Rustaceans at the border
Rustaceans at the border
Posted Apr 17, 2022 10:56 UTC (Sun) by khim (subscriber, #9252)In reply to: Rustaceans at the border by jsakkine
Parent article: Rustaceans at the border
> I would like to see a clear explanation how the maintenance flow would work with stable and long-term kernels and all these editions.
Only the kernel can answer that. C and C++ also have editions and they also are not 100% compatible. Yet kernel contemplates them, anyway.
Rust editions happen every 3 years, their incompatibility is usually pretty limited and there are guide which helps you go from one edition to another.
They are also enabled on the per-crate basis and it's explicitly permittable to link together crates compiled for different editions.

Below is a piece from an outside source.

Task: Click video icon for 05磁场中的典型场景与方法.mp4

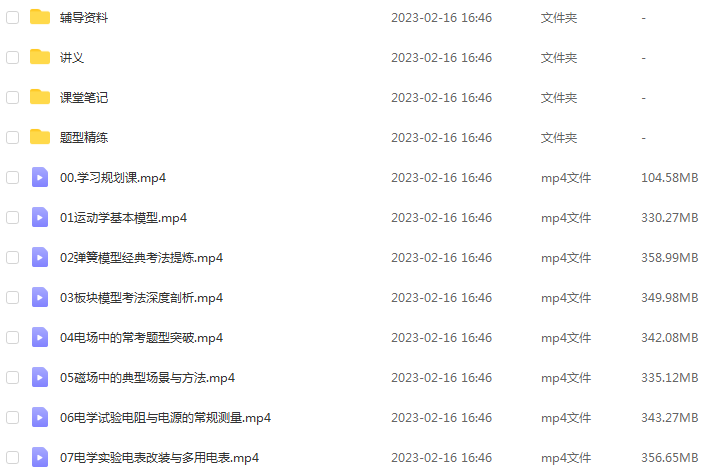Action: click(x=40, y=377)
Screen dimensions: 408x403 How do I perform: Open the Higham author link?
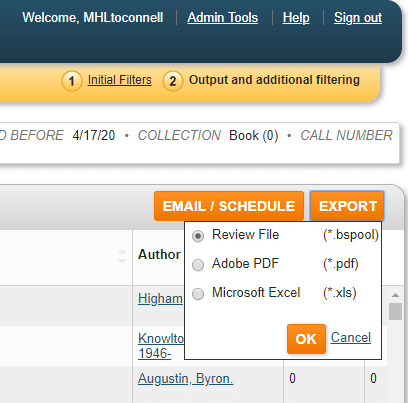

Thus I would assume kernel folks would stick to oldest editions which are used in still supported versions of the kernel. Or maybe would allow use of the new ones in modules which are not support in older kernels.
Frankly, in practice editions are such a minor issue that it's not even worth discussing: yes, these changes are backward-incompatible but they are extremely minor (holf-dozen to dozen changes every three years) and mostly superfluous (as in: code written for the new edition can still be converted to old editions and in very mechanical fashion). A small nuisance instead of a major PITA.
Much more significant are non-edition style changes. These are numerous, happen every six week and while they are backward-compatible people embrace them quickly which means you can not easily backport new versions of important crates to old version of kernel without bumping the used version of rust compiler first.
You are barking on a wrong tree.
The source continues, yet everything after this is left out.